ABAP statement for accessing database is interpreted several times by different components of whole system (SAP and DB). Behavior of each component depends from component itself, its version and settings. Main part of interpretation is done in DB adapter on SAP side.
The only viable approach for reaching maximum performance is measurement on particular system (SAP version and DB vendor and version).
There are also quite extensive hints and tips in transaction SE30. It even allows you (depending on authorisations) to write code snippets of your own & measure it.
Unfortunately we can't close the "for all entries" vs join debate as it is very dependent on how your landscape is set up, wich database server you are using, the efficiency of your table indexes etc.
The simplistic answer is let the DB server do as much as possible. For the "for all entries" vs join question this means join. Except every experienced ABAP programmer knows that it's never that simple. You have to try different scenarios and measure like vwegert said. Also remember to measure in your live system as well, as sometimes the hardware configuration or dataset is significantly different to have entirely different results in your live system than test.
I usually follow the following conventions:
Never do a select *, Select only the required fields.
Never use 'into corresponding table of' instead create local structures which has all the required fields.

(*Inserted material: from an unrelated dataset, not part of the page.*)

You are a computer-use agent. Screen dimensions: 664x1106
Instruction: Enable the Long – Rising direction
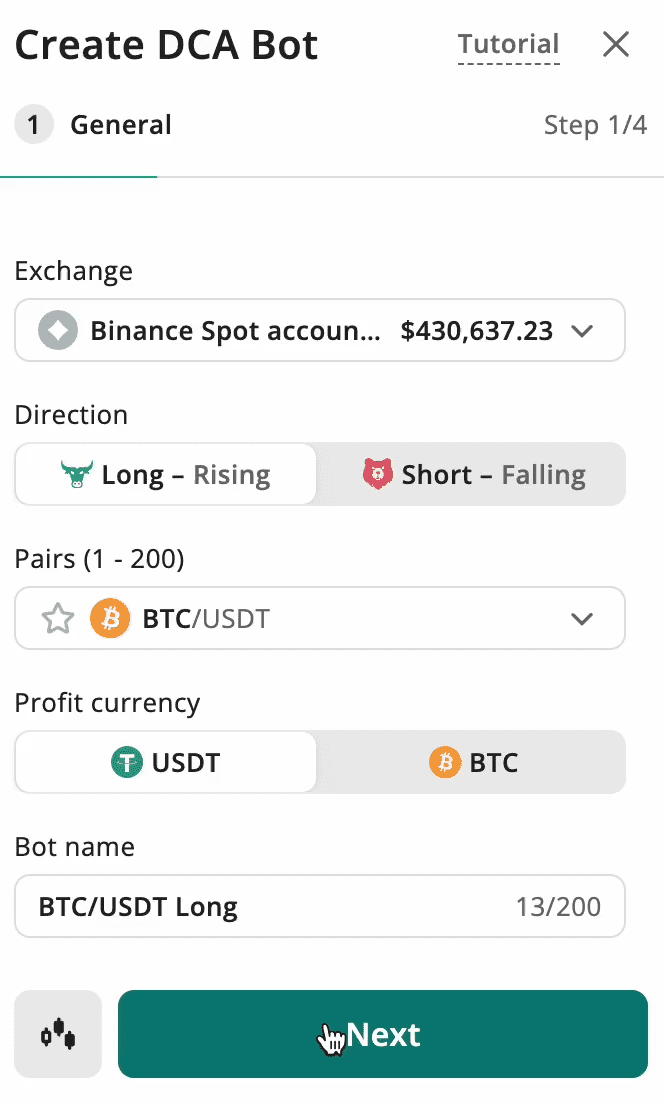(x=165, y=473)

In the where clause, try to use as many primary keys as possible.
If select is made to fetch a single record and all primary keys are included in where clause use Select single, or else use SELECT UP TO TO 1 ROWS, ENDSELECT.
Try to use Join statements to connect tables instead of using FOR ALL ENTRIES.
If for all entries cannot be avoided ensure that the internal table is not empty and a delete the duplicate entries to increase performance.
Two more points in addition to the other answers:
usually you use JOIN for two or more tables in the database and you use FOR ALL ENTRIES IN to join database tables with a table you have in memory. If you can, JOIN.
usually the IN operator is more convinient than FOR ALL ENTRIES IN. But the kernel translates IN into a long select statement. The length of such a statement is limited and you get a dump when it gets too long. In this case you are forced to use FOR ALL ENTRIES IN despite the performance implications.
With in-memory database technologies, it's best if you can finish all data and calculations on the database side with JOINs and database aggregation functions like SUM.
But if you can't, at least try to avoid accessing database in LOOPs. Also avoid reading the database without using indexes, of course.